===== Passage =====
Please don’t confuse therapeutic impulses to feel “safe” and “comfortable” with editorial best practices. Jewcy was the only American platform to publish a letter by an antiwar Israeli woman explaining how she’d been bullied and browbeaten by thuggish IDF soldiers. And this happened during the height of the conflict.
How Likudnik of us!
Anyway, enjoy Tablet (no “The.”)
What an odd & offensive locution. My problems with you, your behavior, your editorial decisions, & your politics are purely politics based. Attempting in a sly & disingenuous way to transform this into a psychological or “therapeutic” issue is specious. But hey, go for broke.
And as usual, you avoid the main pts. of my argument & gravitate to irrelevancies. I pointed out at the time to you that during the Gaza war Jewcy had published 20 pieces about it and that only one, an announcement of a demonstration & not really even an article, could be remotely viewed as critical of the war. Instead of responding to this issue, you fall back on the fact that you published 3 authors who you view as left of center. That wasn’t what my point was since none of them had written a word on Gaza. And you’ve also conveniently neglected to tell us how many pro-Israel right wing authors you published while at Jewcy.
I merely pointed out this imbalance to you and asked if it might be possible to consider rectifying it. I added that I didn’t want to be the token liberal blogger at Jewcy. Instead of responding civilly to a serious suggestion, you reacted as if the peasants were staging an uprising.
=====
- _Task description_: Please copy word for word the part of the passage that opens with the words containing "And as usual, you" and closes with "while at Jewcy.". Work only from the passage.
===== Data excerpts =====
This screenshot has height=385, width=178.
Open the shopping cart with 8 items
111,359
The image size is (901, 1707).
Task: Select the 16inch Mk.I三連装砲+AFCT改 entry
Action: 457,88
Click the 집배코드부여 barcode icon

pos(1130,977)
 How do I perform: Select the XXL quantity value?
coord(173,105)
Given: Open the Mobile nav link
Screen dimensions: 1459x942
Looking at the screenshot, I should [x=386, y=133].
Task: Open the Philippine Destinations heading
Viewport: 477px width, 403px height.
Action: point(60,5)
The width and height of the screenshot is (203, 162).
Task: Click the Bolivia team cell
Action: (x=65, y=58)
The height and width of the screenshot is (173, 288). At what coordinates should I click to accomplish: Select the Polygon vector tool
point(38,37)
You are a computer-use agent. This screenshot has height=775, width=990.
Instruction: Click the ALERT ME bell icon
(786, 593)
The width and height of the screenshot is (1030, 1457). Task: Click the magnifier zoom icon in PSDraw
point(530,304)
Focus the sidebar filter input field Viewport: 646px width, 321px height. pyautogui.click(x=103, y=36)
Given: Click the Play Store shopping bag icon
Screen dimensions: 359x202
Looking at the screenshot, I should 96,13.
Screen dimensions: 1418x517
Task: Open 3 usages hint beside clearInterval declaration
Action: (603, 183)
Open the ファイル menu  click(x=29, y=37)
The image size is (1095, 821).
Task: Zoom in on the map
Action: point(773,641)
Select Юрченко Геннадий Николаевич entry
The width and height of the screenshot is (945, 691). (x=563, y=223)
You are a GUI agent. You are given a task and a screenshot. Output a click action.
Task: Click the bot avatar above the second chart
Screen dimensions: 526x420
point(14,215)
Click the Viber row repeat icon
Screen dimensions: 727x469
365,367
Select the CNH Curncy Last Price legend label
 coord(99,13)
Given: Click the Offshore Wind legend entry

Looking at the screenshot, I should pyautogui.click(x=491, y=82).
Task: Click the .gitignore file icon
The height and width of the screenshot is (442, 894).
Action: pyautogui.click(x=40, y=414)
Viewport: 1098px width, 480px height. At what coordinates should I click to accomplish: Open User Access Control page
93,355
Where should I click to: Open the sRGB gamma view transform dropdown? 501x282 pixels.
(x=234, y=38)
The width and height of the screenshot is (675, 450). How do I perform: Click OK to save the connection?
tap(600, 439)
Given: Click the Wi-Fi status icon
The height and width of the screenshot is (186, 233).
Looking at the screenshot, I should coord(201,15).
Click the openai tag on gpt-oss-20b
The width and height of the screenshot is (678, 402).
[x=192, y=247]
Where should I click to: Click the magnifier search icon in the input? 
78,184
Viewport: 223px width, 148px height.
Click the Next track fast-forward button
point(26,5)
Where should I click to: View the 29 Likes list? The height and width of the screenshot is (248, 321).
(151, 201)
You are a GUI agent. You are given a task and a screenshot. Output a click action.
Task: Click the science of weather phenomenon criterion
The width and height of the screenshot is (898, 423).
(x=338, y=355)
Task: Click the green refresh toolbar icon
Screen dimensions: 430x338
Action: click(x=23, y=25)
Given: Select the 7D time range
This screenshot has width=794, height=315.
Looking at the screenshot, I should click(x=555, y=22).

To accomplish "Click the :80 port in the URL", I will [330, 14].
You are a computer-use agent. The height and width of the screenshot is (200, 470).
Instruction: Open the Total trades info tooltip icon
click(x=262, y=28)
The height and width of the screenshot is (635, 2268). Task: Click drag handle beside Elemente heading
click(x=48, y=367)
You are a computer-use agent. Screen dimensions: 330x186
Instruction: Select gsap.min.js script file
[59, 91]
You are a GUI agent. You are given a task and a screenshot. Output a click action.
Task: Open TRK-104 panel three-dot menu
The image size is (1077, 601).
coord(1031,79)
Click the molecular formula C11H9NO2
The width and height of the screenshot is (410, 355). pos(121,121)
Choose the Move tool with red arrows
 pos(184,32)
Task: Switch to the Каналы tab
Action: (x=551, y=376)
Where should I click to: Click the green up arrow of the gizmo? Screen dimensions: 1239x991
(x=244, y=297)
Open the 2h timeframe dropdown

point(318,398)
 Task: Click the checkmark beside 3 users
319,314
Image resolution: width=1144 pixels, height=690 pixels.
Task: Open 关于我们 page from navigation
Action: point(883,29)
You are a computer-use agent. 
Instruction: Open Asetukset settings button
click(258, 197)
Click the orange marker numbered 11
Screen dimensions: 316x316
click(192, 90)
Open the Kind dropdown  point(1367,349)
=====
- _Result of the exercise_:
And as usual, you avoid the main pts. of my argument & gravitate to irrelevancies. I pointed out at the time to you that during the Gaza war Jewcy had published 20 pieces about it and that only one, an announcement of a demonstration & not really even an article, could be remotely viewed as critical of the war. Instead of responding to this issue, you fall back on the fact that you published 3 authors who you view as left of center. That wasn’t what my point was since none of them had written a word on Gaza. And you’ve also conveniently neglected to tell us how many pro-Israel right wing authors you published while at Jewcy.